ENTRIES PROVIDED START

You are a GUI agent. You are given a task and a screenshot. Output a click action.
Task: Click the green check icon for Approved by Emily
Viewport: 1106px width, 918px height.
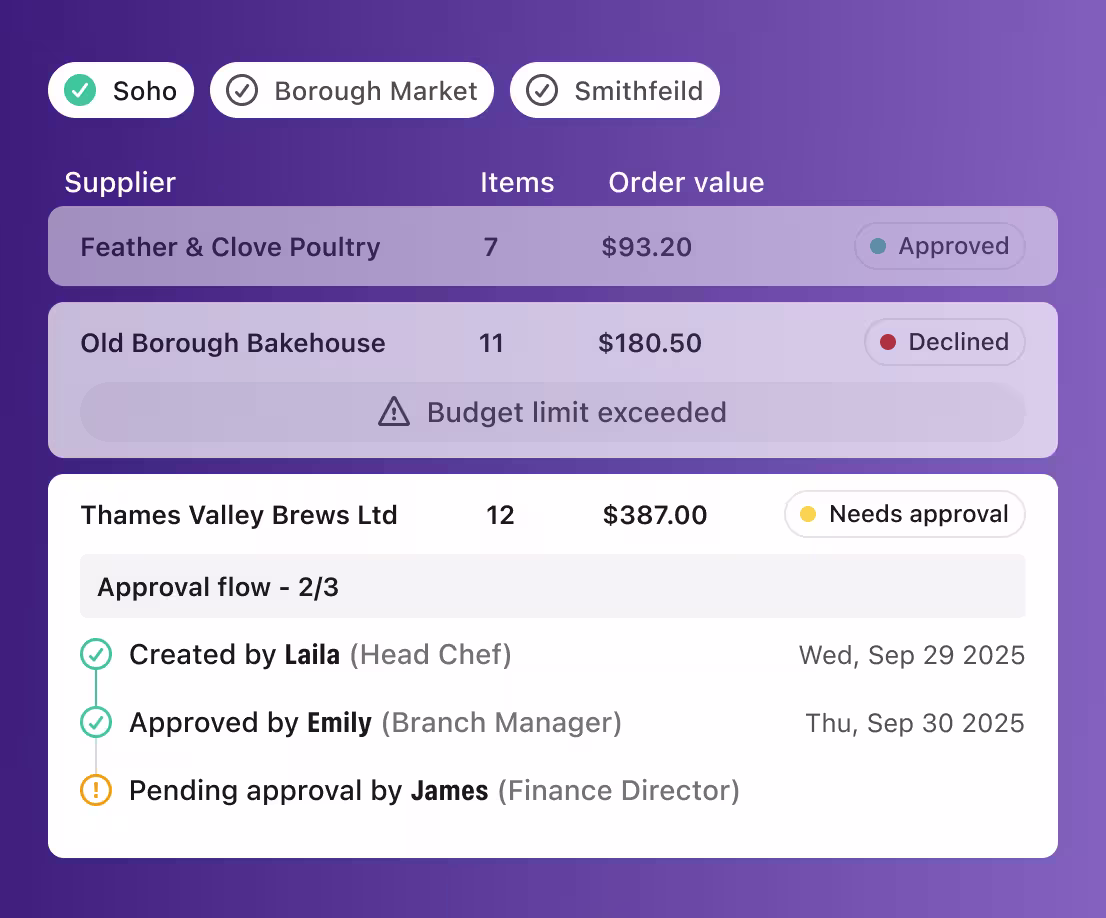(96, 722)
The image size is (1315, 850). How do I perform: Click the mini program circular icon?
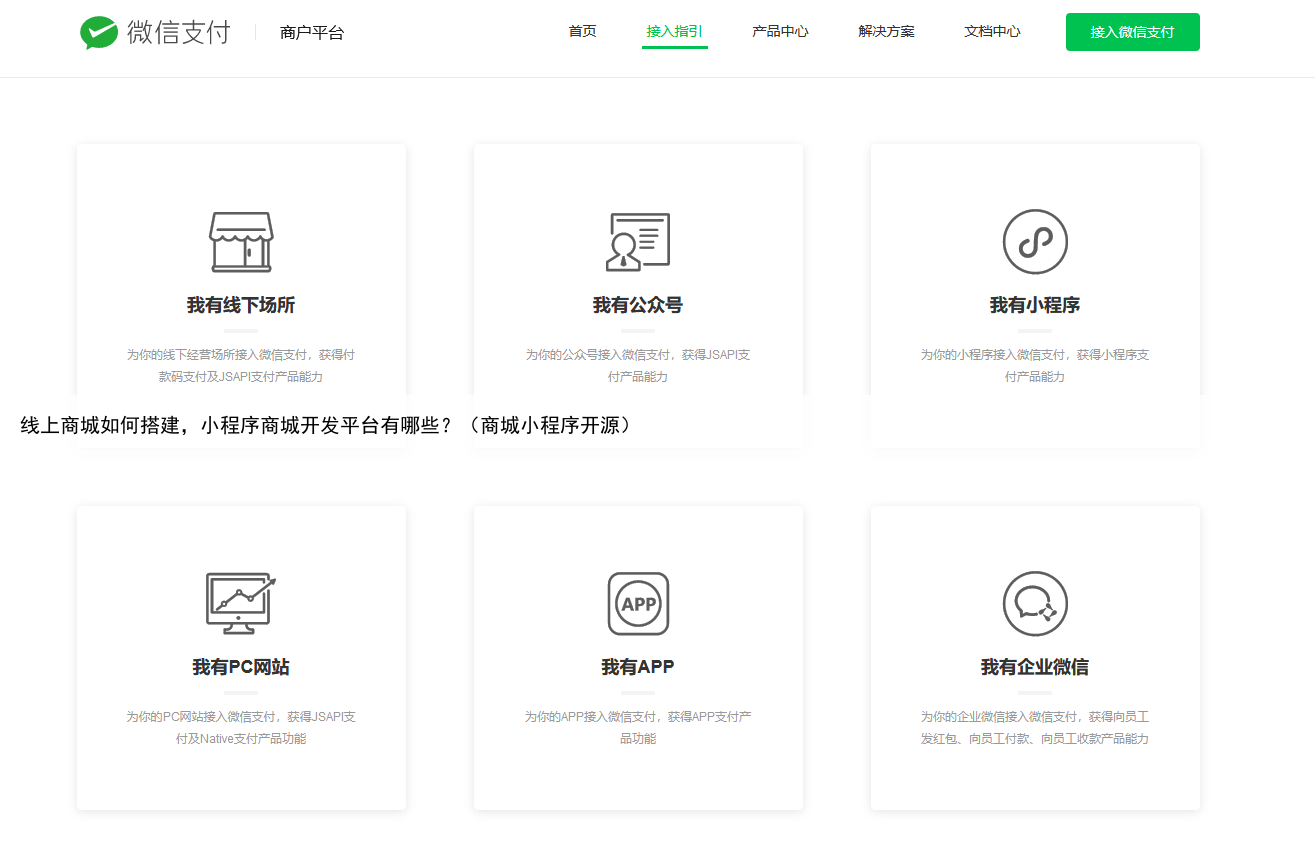pyautogui.click(x=1035, y=242)
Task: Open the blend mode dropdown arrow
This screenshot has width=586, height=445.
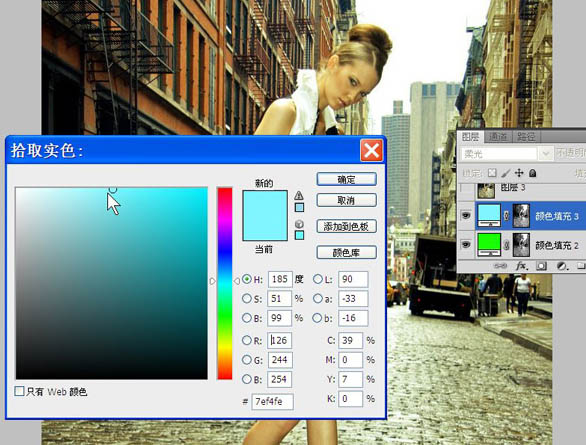Action: pos(546,154)
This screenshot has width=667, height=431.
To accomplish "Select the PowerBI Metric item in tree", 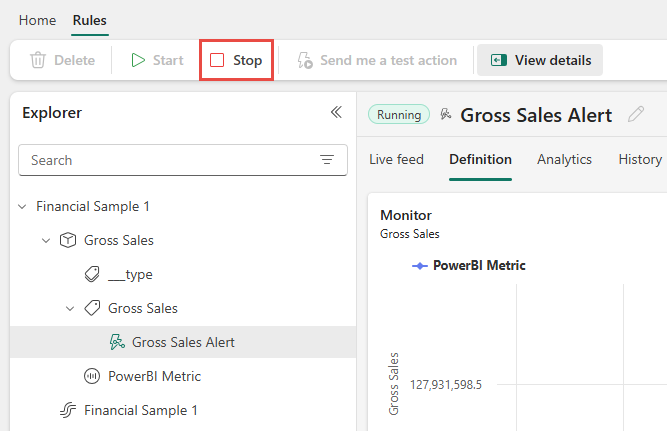I will tap(154, 376).
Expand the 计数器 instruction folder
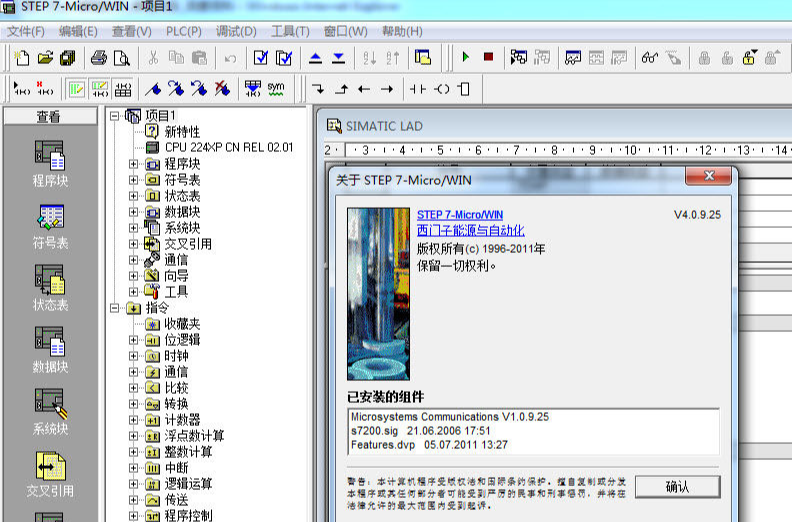This screenshot has height=522, width=792. point(134,420)
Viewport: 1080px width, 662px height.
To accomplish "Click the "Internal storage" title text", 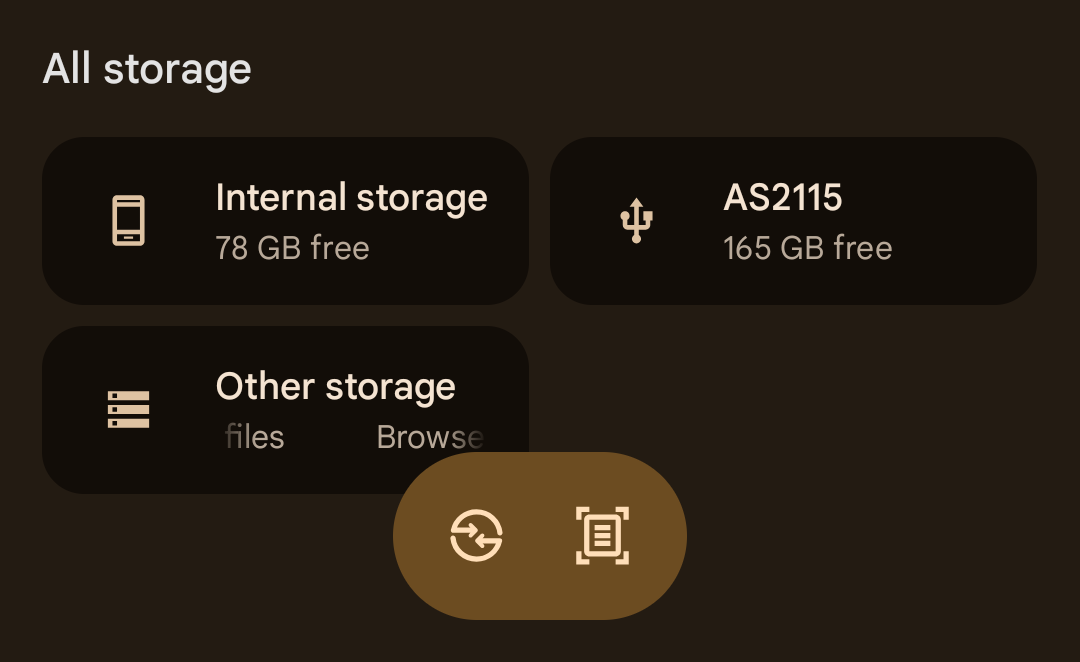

ENTRIES PROVIDED END

» **BRIEF**:
The lines wanted are those from the start of the material above through the line with "This screenshot has width=667, height=431.", both included; print them exactly and skip any picture.

» **ANSWER TO THIS TASK**:
You are a GUI agent. You are given a task and a screenshot. Output a click action.
Task: Click the green check icon for Approved by Emily
Viewport: 1106px width, 918px height.
(96, 722)
The image size is (1315, 850). How do I perform: Click the mini program circular icon?
pyautogui.click(x=1035, y=242)
Task: Open the blend mode dropdown arrow
This screenshot has width=586, height=445.
Action: pos(546,154)
This screenshot has width=667, height=431.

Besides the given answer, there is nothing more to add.